▶ Requirement:
Reproduce the entries shown below only from the line with "Viewport: 1456px width, 819px height." down to the line with "Adjust the Time", keeping both end lines and copying each one exactly.
── Listed records
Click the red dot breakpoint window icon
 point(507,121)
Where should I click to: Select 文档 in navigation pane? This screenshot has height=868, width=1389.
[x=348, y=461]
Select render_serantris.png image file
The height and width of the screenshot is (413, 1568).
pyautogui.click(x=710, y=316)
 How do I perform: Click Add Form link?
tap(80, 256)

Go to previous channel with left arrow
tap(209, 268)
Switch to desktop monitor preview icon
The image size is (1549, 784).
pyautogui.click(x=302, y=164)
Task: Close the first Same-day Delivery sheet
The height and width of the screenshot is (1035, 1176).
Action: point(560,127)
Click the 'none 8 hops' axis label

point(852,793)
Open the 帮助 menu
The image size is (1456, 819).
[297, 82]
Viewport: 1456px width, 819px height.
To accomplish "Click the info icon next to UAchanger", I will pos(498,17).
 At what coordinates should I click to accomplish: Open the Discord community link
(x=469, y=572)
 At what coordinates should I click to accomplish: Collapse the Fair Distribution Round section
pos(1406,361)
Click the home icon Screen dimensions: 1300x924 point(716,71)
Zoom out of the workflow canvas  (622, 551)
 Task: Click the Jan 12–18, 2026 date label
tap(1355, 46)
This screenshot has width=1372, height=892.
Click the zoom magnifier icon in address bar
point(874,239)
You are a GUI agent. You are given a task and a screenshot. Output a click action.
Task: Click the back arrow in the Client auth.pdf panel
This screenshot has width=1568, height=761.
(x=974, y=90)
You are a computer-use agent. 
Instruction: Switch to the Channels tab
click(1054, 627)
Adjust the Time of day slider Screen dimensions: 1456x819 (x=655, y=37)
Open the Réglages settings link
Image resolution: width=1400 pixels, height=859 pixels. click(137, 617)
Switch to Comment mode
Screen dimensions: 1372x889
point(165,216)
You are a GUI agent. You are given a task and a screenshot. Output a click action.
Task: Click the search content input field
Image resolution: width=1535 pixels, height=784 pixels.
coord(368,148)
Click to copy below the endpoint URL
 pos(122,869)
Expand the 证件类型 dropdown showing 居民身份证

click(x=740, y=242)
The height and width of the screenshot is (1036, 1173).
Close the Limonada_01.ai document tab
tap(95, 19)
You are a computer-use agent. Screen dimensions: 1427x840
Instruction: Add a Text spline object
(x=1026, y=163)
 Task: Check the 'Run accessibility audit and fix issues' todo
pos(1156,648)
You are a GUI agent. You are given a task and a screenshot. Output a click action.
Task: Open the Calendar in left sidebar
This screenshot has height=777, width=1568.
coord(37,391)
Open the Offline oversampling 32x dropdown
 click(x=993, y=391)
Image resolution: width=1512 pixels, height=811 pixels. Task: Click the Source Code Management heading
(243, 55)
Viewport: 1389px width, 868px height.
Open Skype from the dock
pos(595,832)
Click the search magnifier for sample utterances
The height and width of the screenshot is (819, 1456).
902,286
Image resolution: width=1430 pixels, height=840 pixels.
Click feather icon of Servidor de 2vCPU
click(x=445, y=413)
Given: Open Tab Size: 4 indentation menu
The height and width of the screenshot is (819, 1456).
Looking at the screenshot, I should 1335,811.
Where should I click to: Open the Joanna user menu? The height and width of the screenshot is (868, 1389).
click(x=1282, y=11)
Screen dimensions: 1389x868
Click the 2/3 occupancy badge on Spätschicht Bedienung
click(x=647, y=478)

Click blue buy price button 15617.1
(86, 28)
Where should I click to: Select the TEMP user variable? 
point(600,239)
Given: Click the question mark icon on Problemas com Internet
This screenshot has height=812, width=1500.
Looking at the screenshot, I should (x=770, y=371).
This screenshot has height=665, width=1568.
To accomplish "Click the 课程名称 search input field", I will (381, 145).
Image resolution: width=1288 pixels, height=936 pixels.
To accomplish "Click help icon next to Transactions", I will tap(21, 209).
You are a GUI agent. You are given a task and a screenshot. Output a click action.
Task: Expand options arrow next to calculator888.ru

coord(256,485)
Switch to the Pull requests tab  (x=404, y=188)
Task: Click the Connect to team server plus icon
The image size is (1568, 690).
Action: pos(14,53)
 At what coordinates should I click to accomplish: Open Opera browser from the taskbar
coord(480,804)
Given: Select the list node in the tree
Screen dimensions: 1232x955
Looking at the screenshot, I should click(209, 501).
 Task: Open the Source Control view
────
▶ Response below:
Viewport: 1456px width, 819px height.
To accomplish "Click the info icon next to UAchanger", I will pos(498,17).
 At what coordinates should I click to accomplish: Open the Discord community link
(x=469, y=572)
 At what coordinates should I click to accomplish: Collapse the Fair Distribution Round section
pos(1406,361)
Click the home icon Screen dimensions: 1300x924 point(716,71)
Zoom out of the workflow canvas  (622, 551)
 Task: Click the Jan 12–18, 2026 date label
tap(1355, 46)
This screenshot has width=1372, height=892.
Click the zoom magnifier icon in address bar
point(874,239)
You are a GUI agent. You are given a task and a screenshot. Output a click action.
Task: Click the back arrow in the Client auth.pdf panel
This screenshot has width=1568, height=761.
(x=974, y=90)
You are a computer-use agent. 
Instruction: Switch to the Channels tab
click(1054, 627)
Adjust the Time of day slider Screen dimensions: 1456x819 (x=655, y=37)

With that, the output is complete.